The Thing (I) (2011)
5/10
Some things are best left alone...
9 April 2012
Question: how do you craft a stand-alone and worthy prequel to a seminal slice of horror movie-making without cocking it up? The answer: not like this. So well-made and accomplished was John Carpenter's eerie, Hitchcockian classic that a straight remake was and should never be on the cards. If you're going for a prequel then you're still on wafer-thin ice. One wrong move (eg- using the same title) and the cracks start to appear, a few more and it's goodnight Viena.

One or two neat tie-ins to its 1982 source aren't enough to warrant the new Thing's conception. The set-up and scenario are virtually like-for-like yet the taut, tense and claustrophobic tones that ran so rich throughout Carpenter's finest film just don't come to pass in director Mathjis Van Heigimgen's toothless Thing. It may as well have been a remake.
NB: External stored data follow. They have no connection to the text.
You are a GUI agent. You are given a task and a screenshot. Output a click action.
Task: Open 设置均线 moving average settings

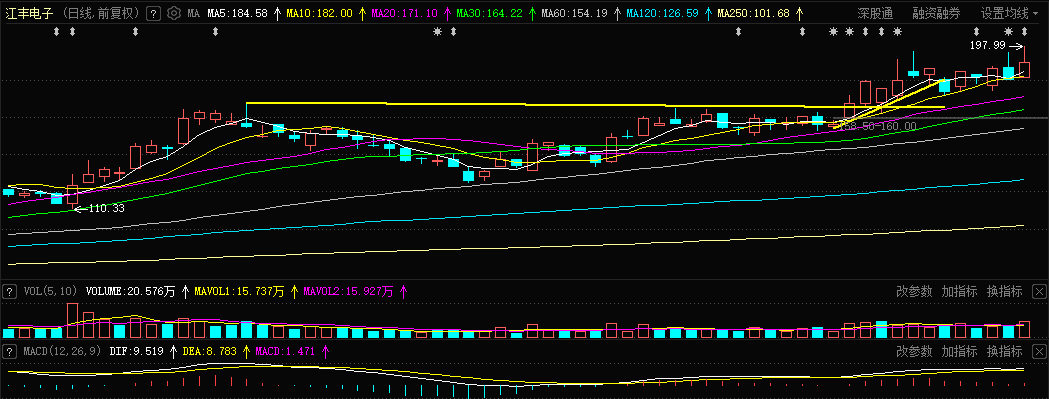point(1004,13)
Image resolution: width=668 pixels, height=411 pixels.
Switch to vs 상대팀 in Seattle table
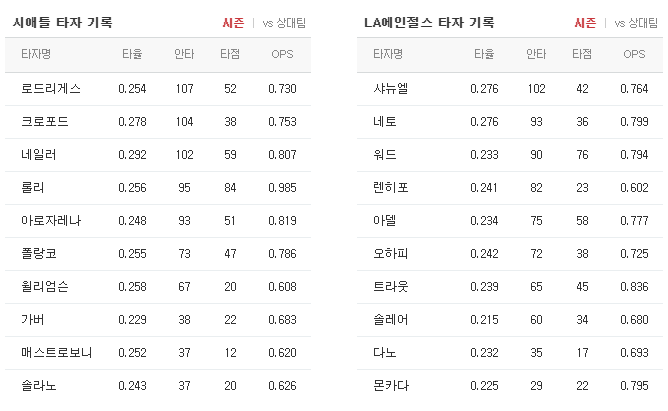(284, 23)

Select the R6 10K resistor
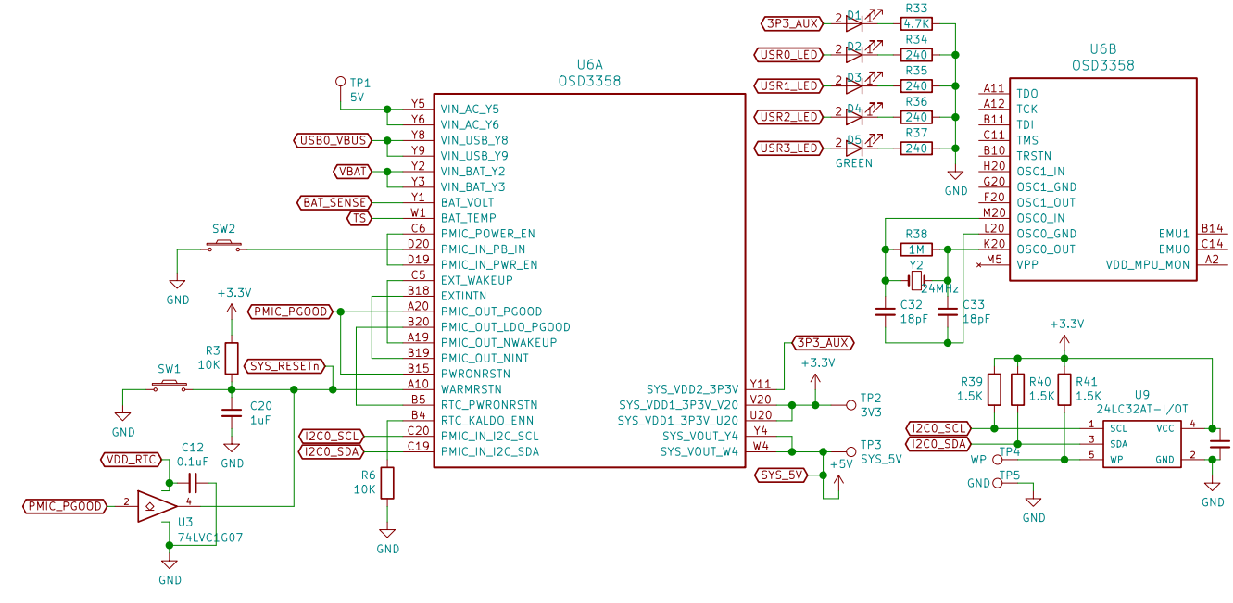point(387,483)
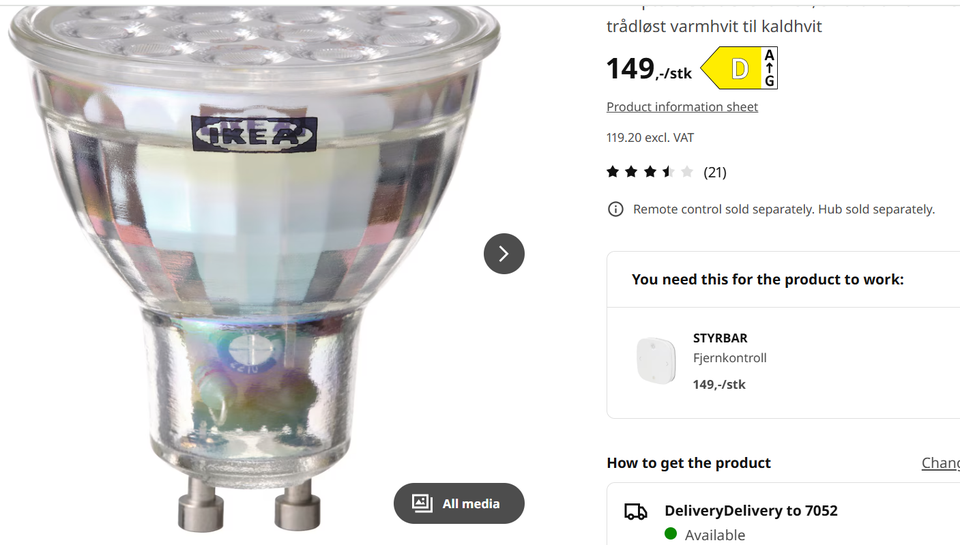Click the 119.20 excl. VAT text
This screenshot has height=545, width=960.
650,138
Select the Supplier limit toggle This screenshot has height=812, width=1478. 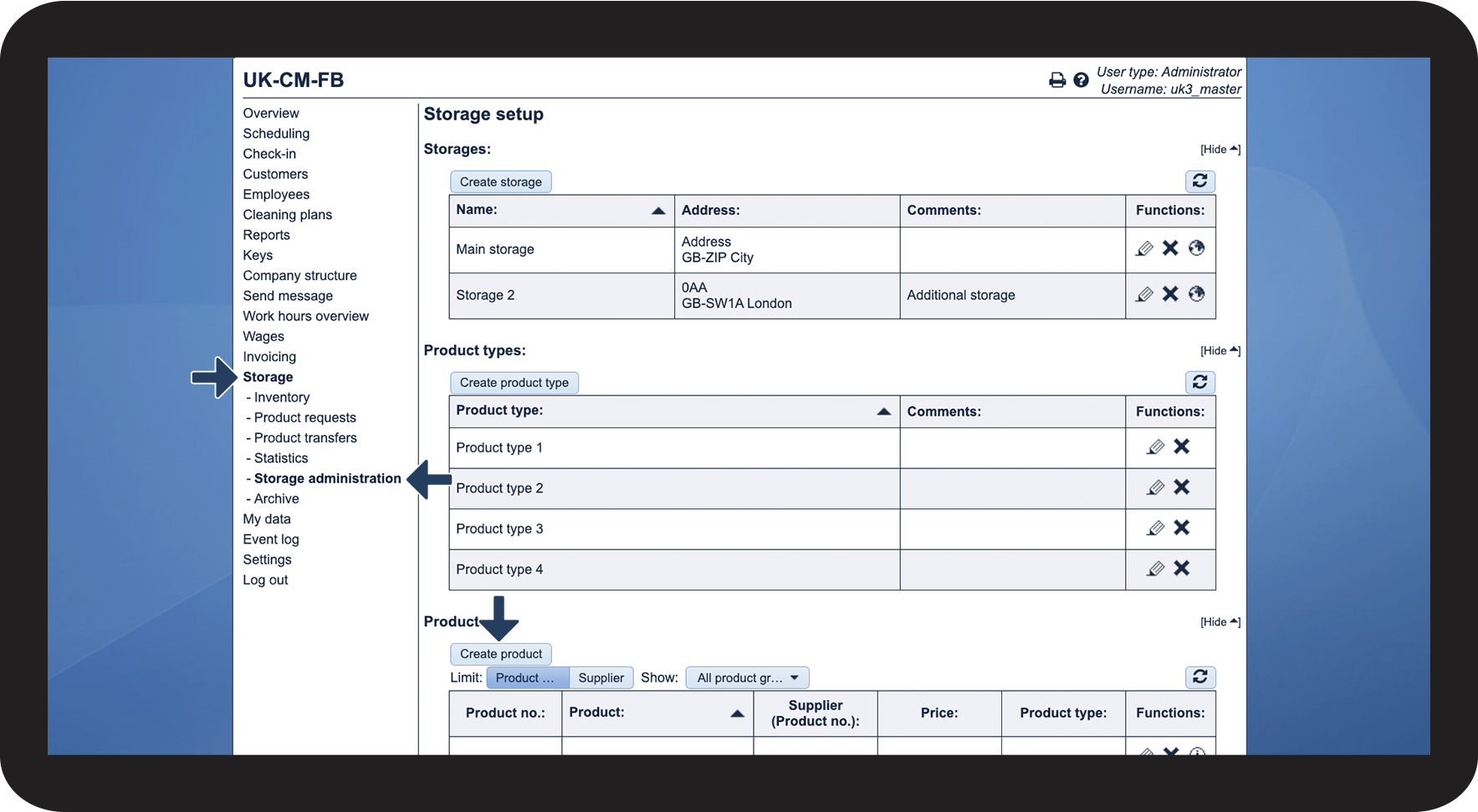(601, 678)
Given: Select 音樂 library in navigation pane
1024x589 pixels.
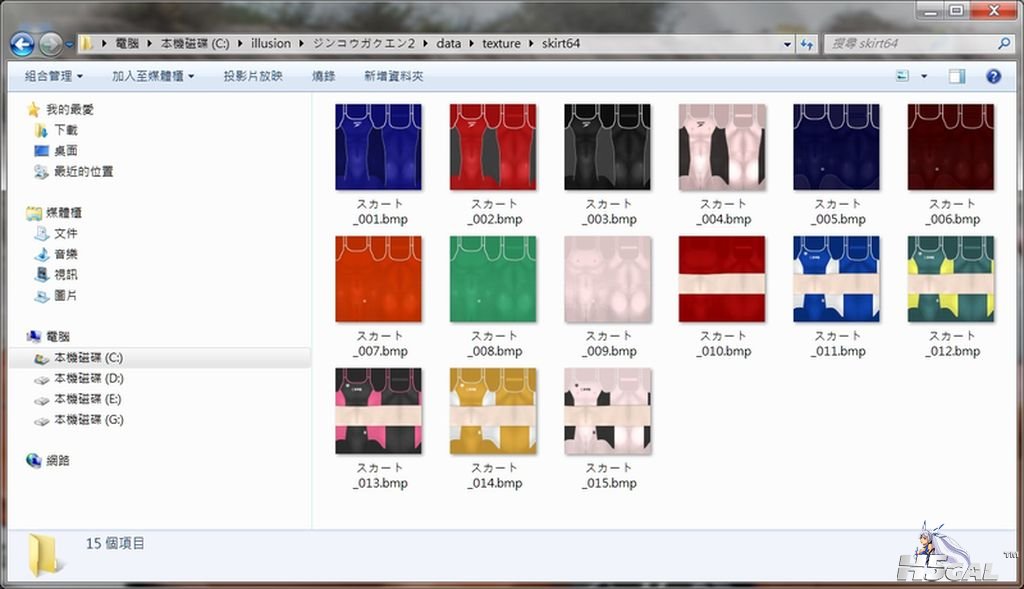Looking at the screenshot, I should (x=65, y=254).
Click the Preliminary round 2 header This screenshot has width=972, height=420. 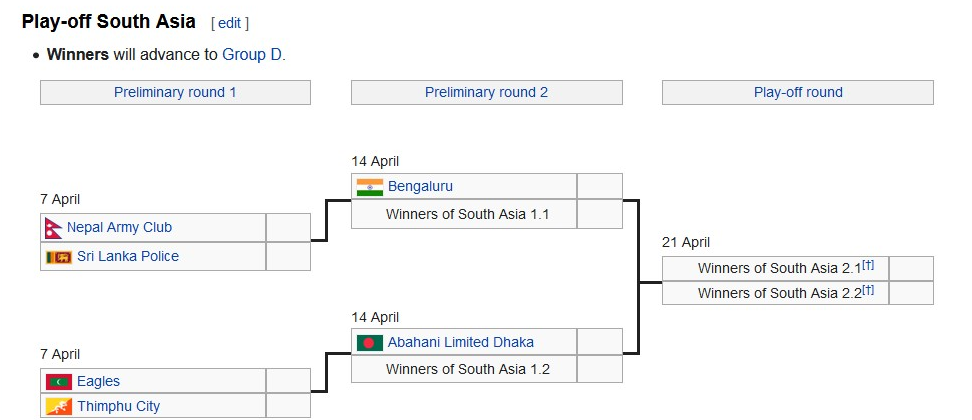(486, 93)
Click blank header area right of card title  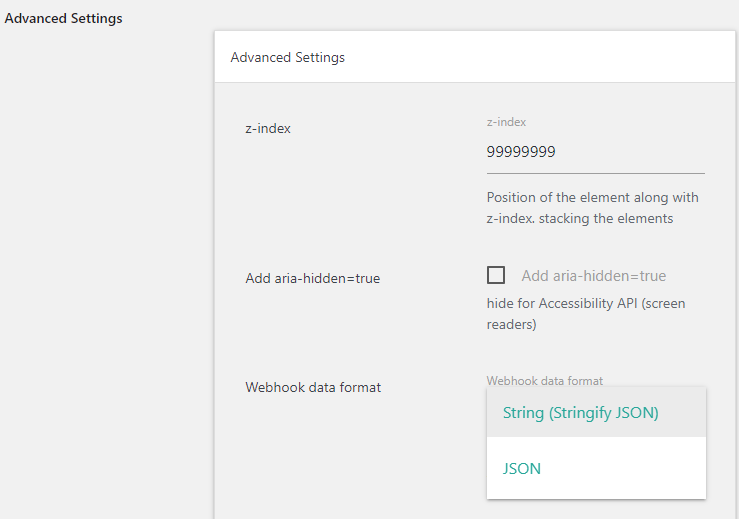point(550,57)
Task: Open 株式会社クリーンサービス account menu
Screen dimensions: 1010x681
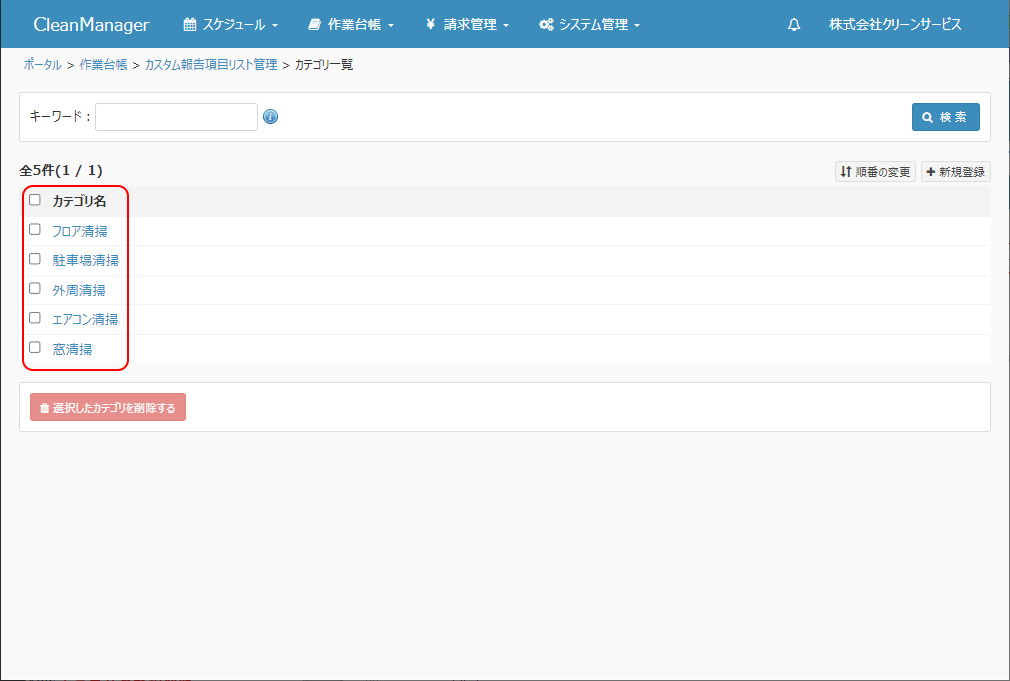Action: pyautogui.click(x=895, y=25)
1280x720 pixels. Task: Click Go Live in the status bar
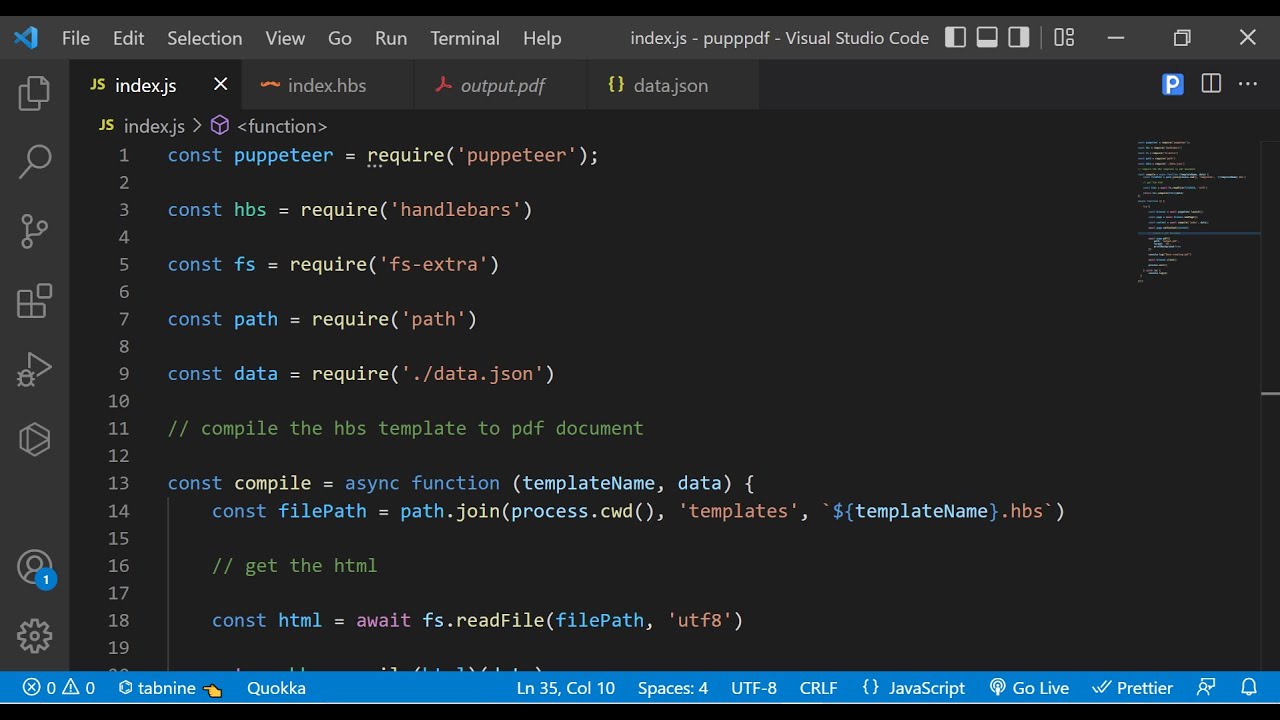tap(1029, 688)
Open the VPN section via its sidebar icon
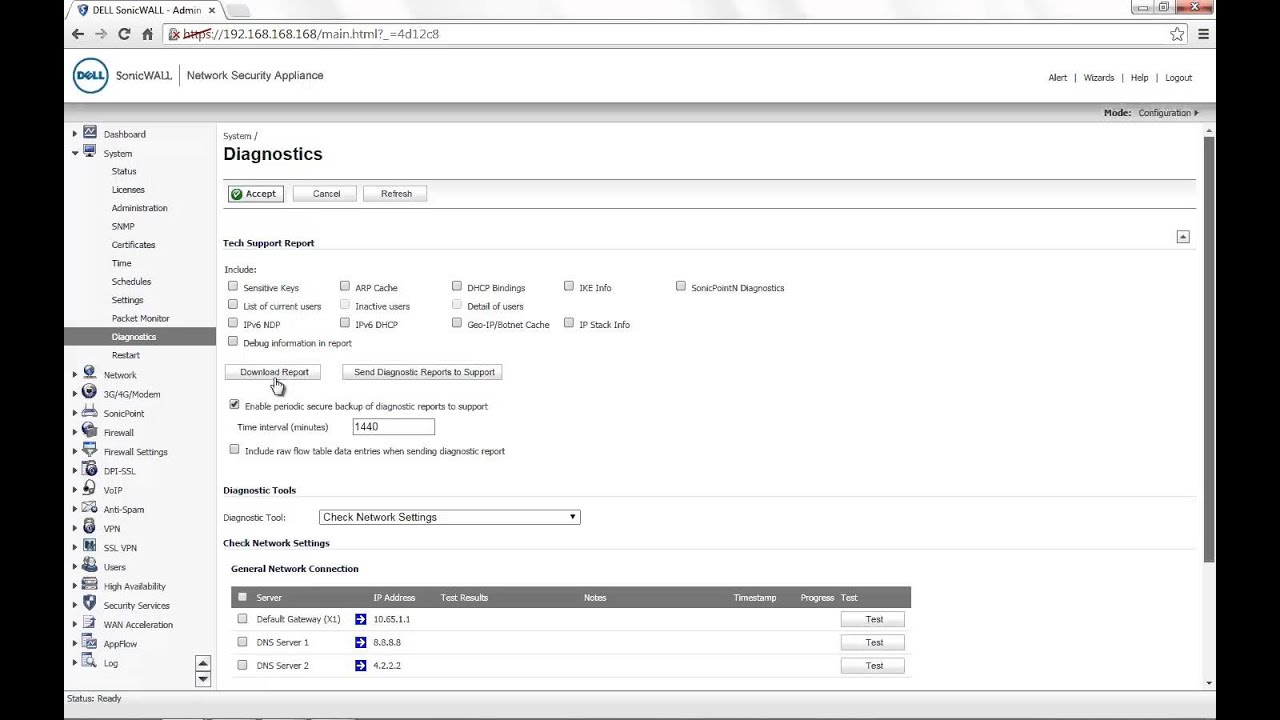 (x=90, y=528)
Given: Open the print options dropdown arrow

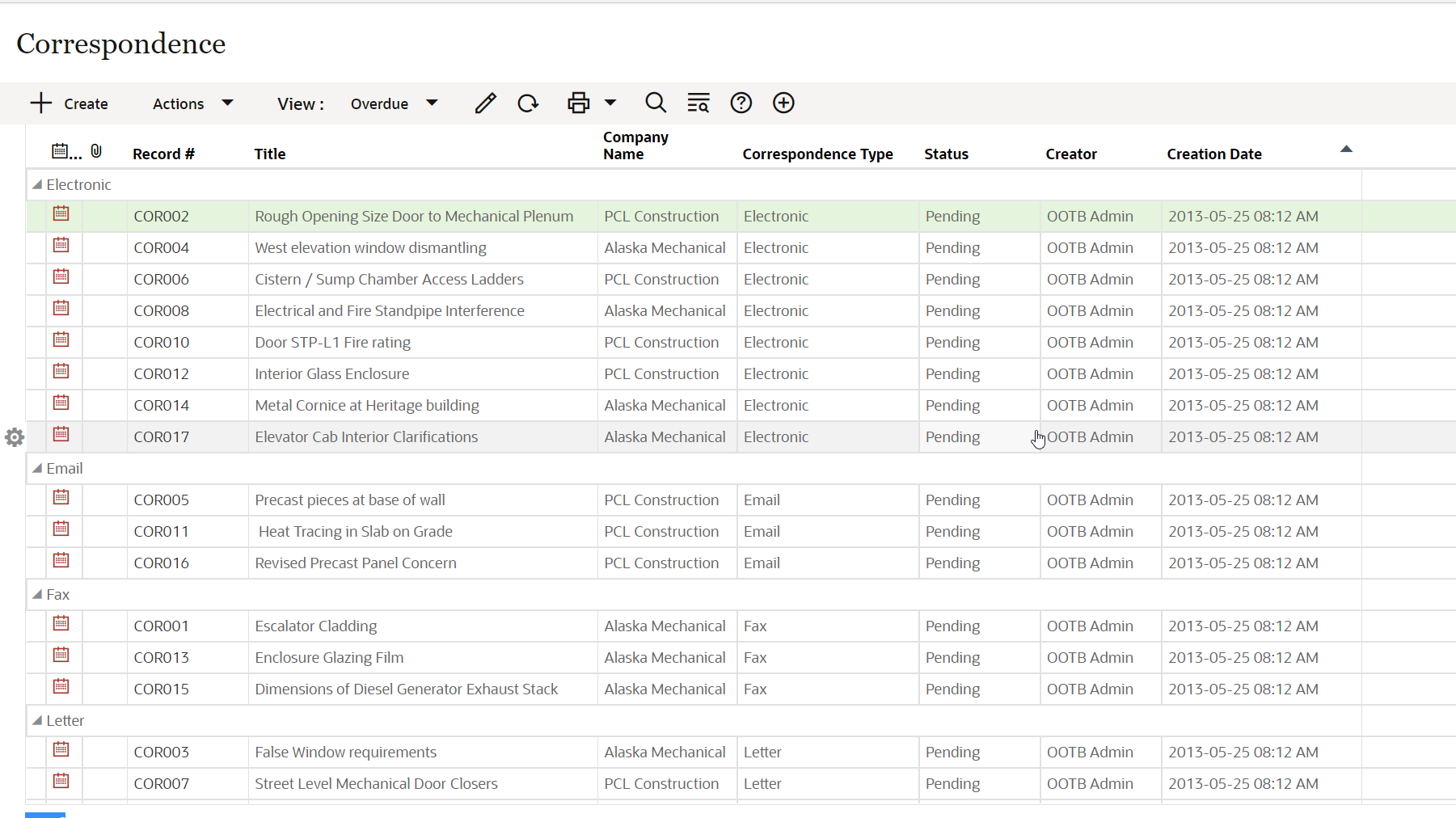Looking at the screenshot, I should coord(610,103).
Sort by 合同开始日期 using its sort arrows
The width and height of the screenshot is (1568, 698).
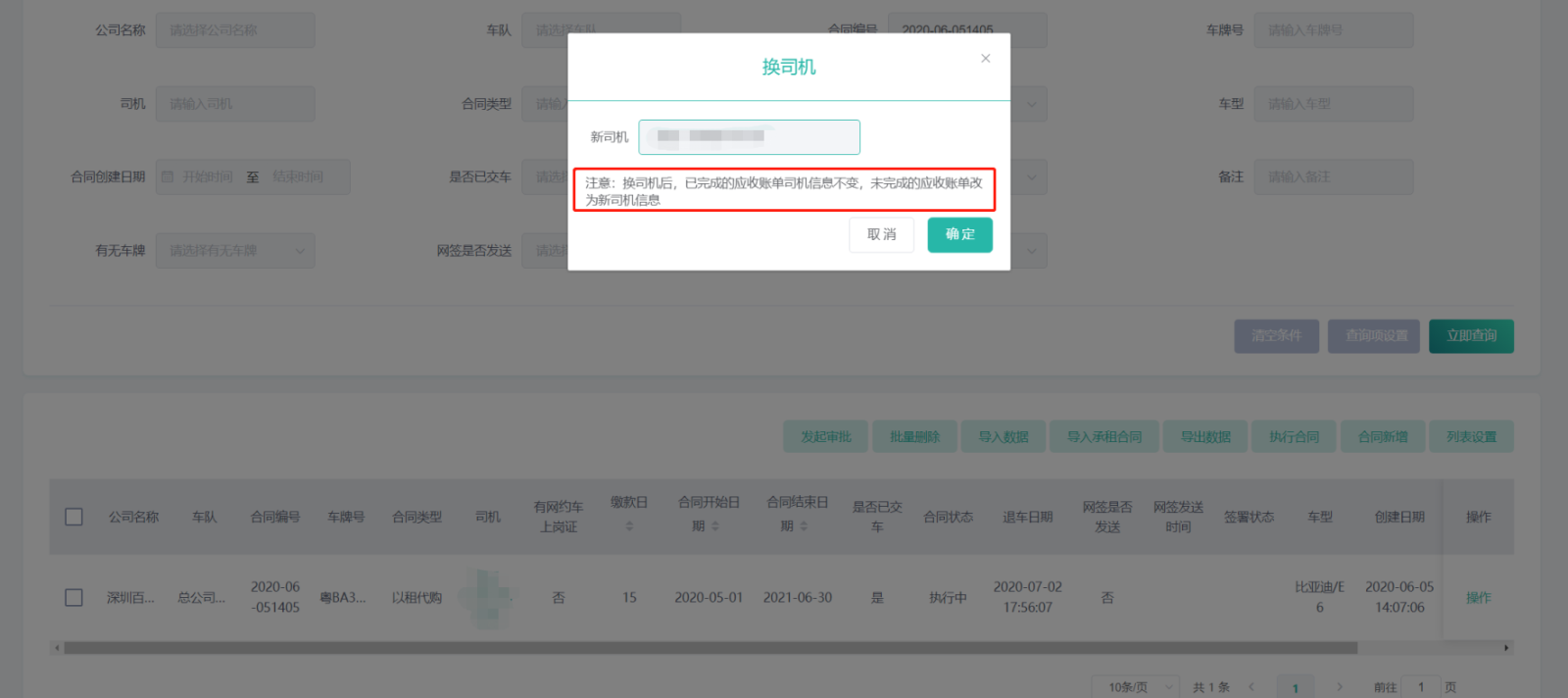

Yes, the SFX are an improvement (of sorts) but it's surprising just how well they still hold up in Carpenter's pre-CGI creature feature. Some of the greatest horror films ever made relied little on the quality and exposure of on-screen gore and ghouls (The Exorcist, Jaws, Alien, The Mist). Heigimgen obviously didn't care for these films. Consider Carpenter's Thing; the fear and impact conjured rests not just on the nail biting, paranoid set-ups but in the mystery surrounding the Thing itself. Where did it come from? What does it want? What the hell is it? And what the exactly happened in that Norwegian camp? These questions, though, need not be answered. But where there's money to be made, there's always room for stale movies that rest on the shoulder's of giants.

Granted, this prelude can be understood and even enjoyed by those with zero knowledge of the original. But for those who know better, this isn't the real thing. The tale takes place in a Norwegian research camp somewhere in Antarctica. It's 1982 and after unearthing an ice bound, shape shifting alien, a group of US scientists start poking it with sticks; it breaks free and reeks havoc. Picking off the camp members one by one on its way to supremacy. Sound familiar?

Gone to an extent, then, is the mystery surrounding the creature and the ravaged camp. This Thing is a daft rendition of Carpenter's sublime Alien in the artic tale whose only glimmer of class lies in its transitional ending credits.

Shelf this one with 2009's Predators and the other pointless retools of recent times. If this is a sign of things to come from prequels to timeless sci-fi treasures then Prometheus (Ridley Scott's highly anticipated prologue to Alien) is going to hurt. But with Scott at the helm and Michael Fassbender on board, there is still hope for a break in this banal trend.